There are three possible ownership models for resource delegates:

Strong ownership 
The resource owns a strong reference to the delegate for as long as the resource exists. The delegate must not keep a strong reference to the resource, or the cyclical ownership will cause both objects to leak. The lifetime of the delegate may be longer than the lifetime of the resource object.
Weak ownership 
The resource holds a weak reference to the delegate. This is useful for delegates that performs tasks but do not need to live as long as the resource they "service". The delegate may hold a strong reference to the resource.
Dual ownership 
The delegate must implement two XPCOM objects, an inner object implementing nsIInterfaceRequestor and an outer object supplied by that interfacerequestor. The inner object must not hold a strong reference to the resource, but may hold a raw pointer. The outer object may (and should) hold a strong reference to the resource. In this model, if client code holds a reference to either the resource or the delegate, both objects are kept alive. The CreateDelegate method should return a reference to the inner object (the nsIInterfaceRequestor).

Alternate attempt

Dual ownership 
The delegate exposes two nsISupports interfaces, an inner one implementing nsIInterfaceRequestor exposed to the RDF resource.
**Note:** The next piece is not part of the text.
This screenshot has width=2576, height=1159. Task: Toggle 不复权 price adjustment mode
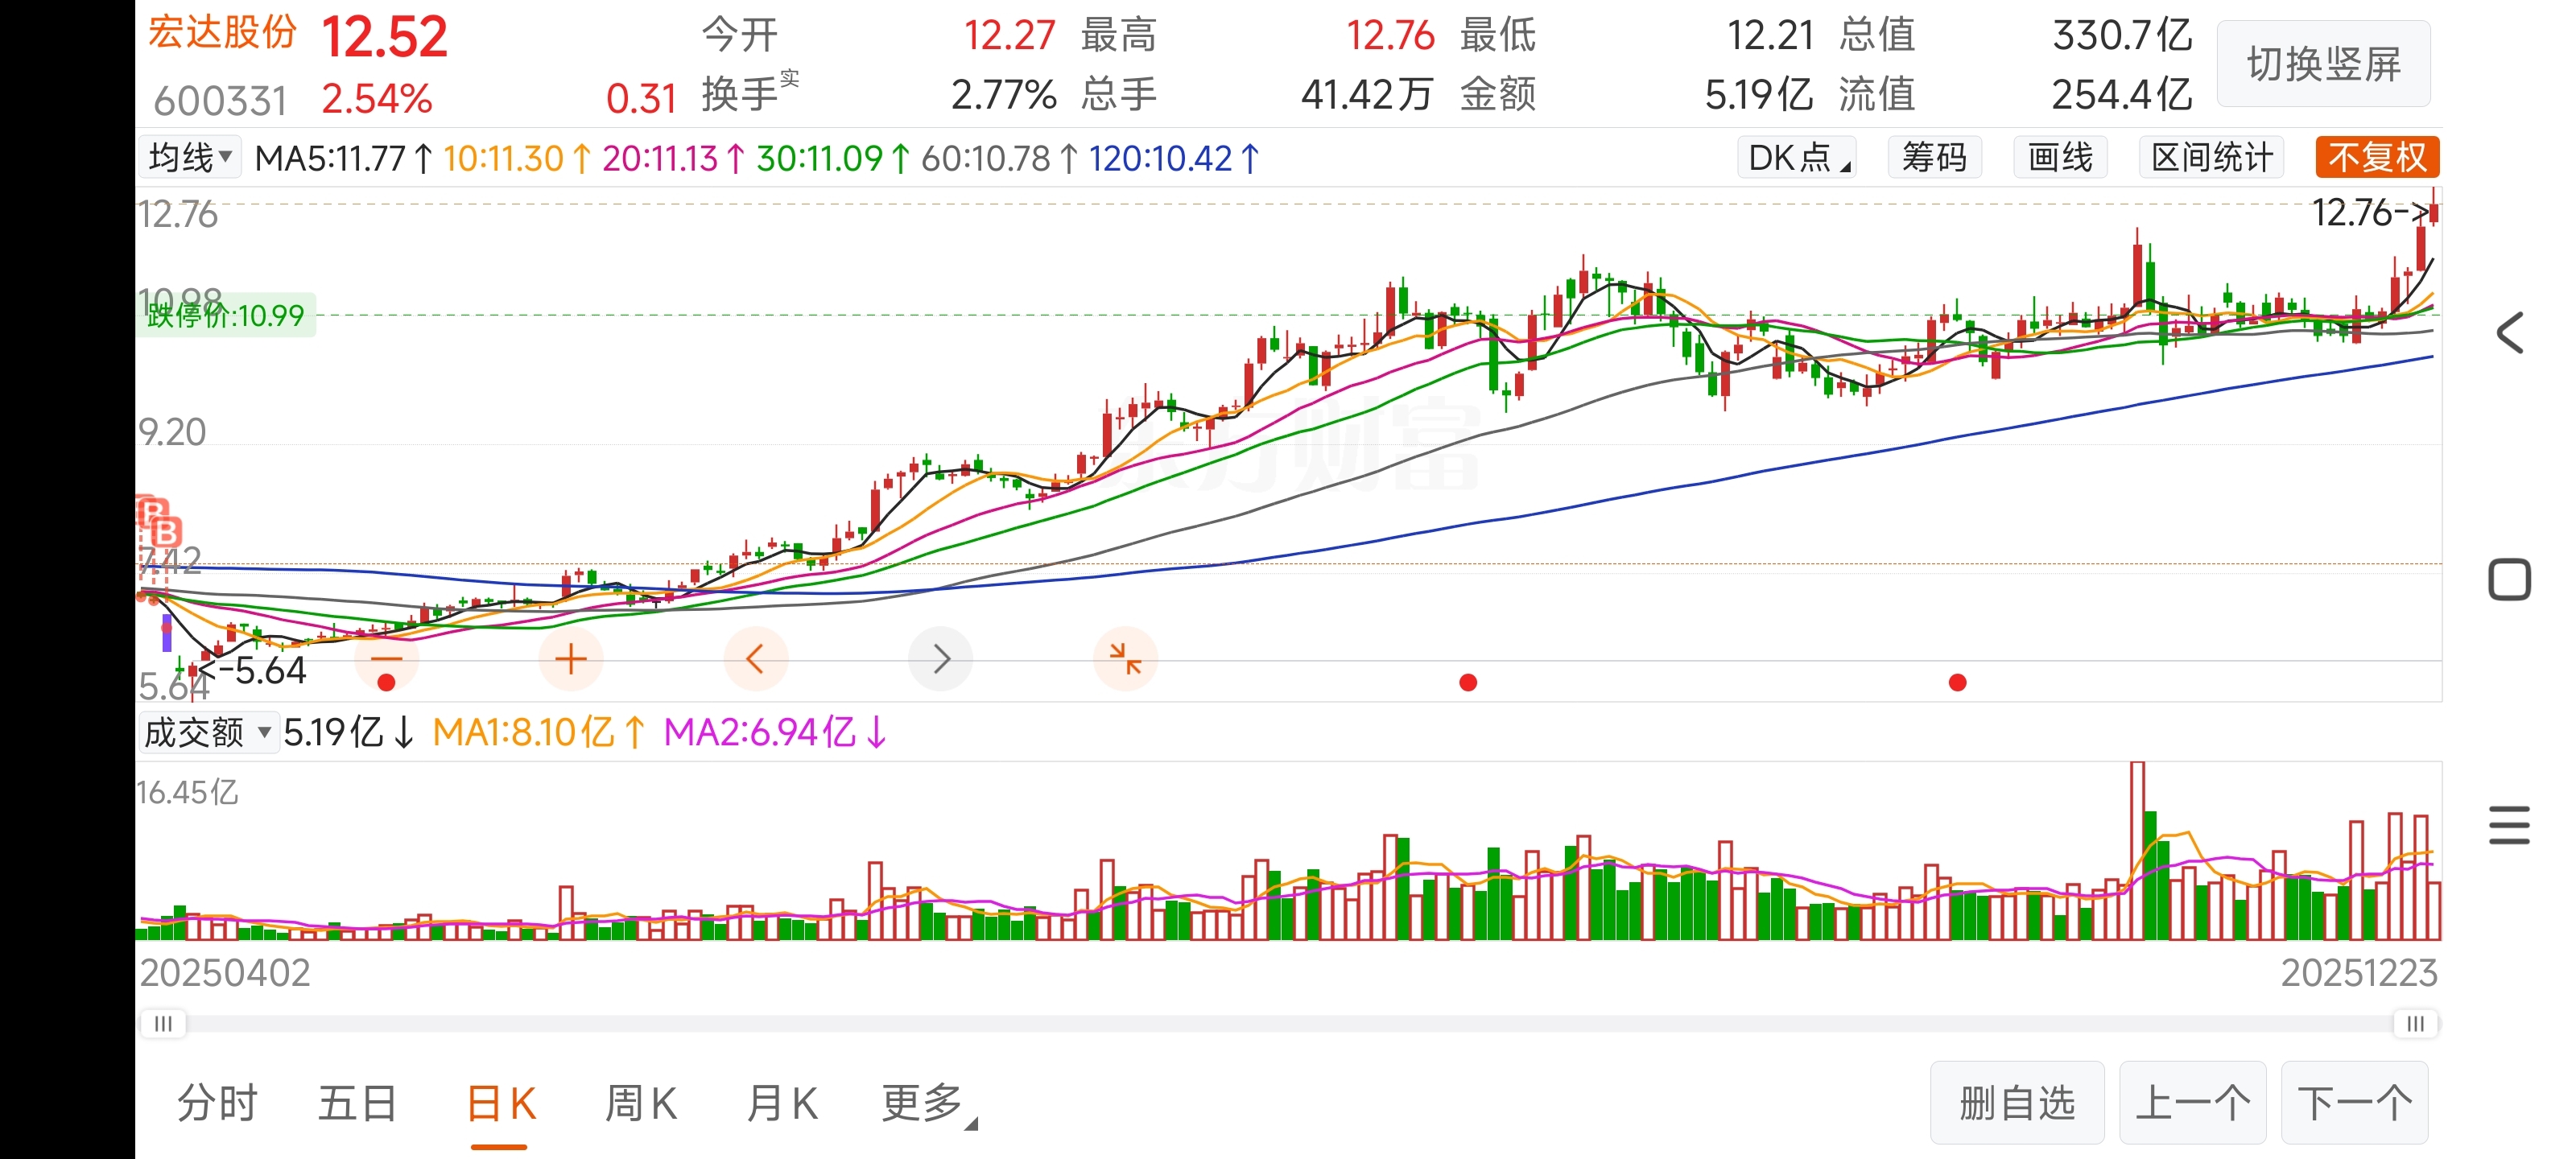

The RDF resource getDelegate implementation forwards it's call onto that getInterface method, which in turn return calls QueryInterface on the second nsISupport interface exposed by the delegate. The second interface is breaking XPCOM ownership rules such that it doesn't delete itself once its reference count drops to 0. It merely releases all strong references to the resource. See a detailed description on http://developer.mozilla.org/docs/RDF:Delegates.

I'm not too confident that we will come up with a non-sucking explanation of dual ownership in an IDL comment. I was a bit confused by the XPCOM object term, and I'm not convinced that talking about interfaces is less confusing. I do think that the XPCOM rule breakage by the outer impl is worth noting, though.